[The data — start]
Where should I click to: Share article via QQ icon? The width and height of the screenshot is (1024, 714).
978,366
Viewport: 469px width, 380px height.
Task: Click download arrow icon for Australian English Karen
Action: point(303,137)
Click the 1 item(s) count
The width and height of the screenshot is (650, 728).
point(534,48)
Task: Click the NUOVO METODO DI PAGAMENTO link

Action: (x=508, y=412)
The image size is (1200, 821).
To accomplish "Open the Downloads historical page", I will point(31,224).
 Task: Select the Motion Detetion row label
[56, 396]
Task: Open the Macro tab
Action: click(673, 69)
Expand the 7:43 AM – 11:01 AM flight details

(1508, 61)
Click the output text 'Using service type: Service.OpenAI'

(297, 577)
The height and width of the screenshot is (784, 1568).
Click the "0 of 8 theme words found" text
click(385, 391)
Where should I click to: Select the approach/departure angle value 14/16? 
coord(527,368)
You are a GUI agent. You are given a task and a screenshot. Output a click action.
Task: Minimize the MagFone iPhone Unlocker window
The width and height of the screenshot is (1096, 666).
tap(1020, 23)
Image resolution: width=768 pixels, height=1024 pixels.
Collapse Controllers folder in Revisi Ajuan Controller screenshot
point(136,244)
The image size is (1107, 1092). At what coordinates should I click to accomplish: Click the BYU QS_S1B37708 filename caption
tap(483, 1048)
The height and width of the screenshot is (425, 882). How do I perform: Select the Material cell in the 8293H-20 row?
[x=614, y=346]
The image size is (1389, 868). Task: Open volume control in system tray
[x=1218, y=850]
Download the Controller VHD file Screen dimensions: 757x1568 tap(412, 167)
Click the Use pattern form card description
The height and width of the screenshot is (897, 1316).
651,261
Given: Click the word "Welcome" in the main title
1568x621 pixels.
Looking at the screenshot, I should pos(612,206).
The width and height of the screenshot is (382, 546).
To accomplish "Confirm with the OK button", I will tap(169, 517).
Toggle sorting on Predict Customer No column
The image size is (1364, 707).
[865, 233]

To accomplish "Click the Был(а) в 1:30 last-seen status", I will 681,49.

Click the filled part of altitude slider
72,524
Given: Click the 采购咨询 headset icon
[The data — finish]
*Task to complete*. Look for the line with "The height and width of the screenshot is (784, 1568)." in the listing above. Print it and each later line exactly, ending with the last line.

*Answer section*.
The height and width of the screenshot is (784, 1568).
Click the "0 of 8 theme words found" text
click(385, 391)
Where should I click to: Select the approach/departure angle value 14/16? 
coord(527,368)
You are a GUI agent. You are given a task and a screenshot. Output a click action.
Task: Minimize the MagFone iPhone Unlocker window
The width and height of the screenshot is (1096, 666).
tap(1020, 23)
Image resolution: width=768 pixels, height=1024 pixels.
Collapse Controllers folder in Revisi Ajuan Controller screenshot
point(136,244)
The image size is (1107, 1092). At what coordinates should I click to accomplish: Click the BYU QS_S1B37708 filename caption
tap(483, 1048)
The height and width of the screenshot is (425, 882). How do I perform: Select the Material cell in the 8293H-20 row?
[x=614, y=346]
The image size is (1389, 868). Task: Open volume control in system tray
[x=1218, y=850]
Download the Controller VHD file Screen dimensions: 757x1568 tap(412, 167)
Click the Use pattern form card description
The height and width of the screenshot is (897, 1316).
651,261
Given: Click the word "Welcome" in the main title
1568x621 pixels.
Looking at the screenshot, I should pos(612,206).
The width and height of the screenshot is (382, 546).
To accomplish "Confirm with the OK button", I will tap(169, 517).
Toggle sorting on Predict Customer No column
The image size is (1364, 707).
[865, 233]

To accomplish "Click the Был(а) в 1:30 last-seen status", I will 681,49.

Click the filled part of altitude slider
72,524
Given: Click the 采购咨询 headset icon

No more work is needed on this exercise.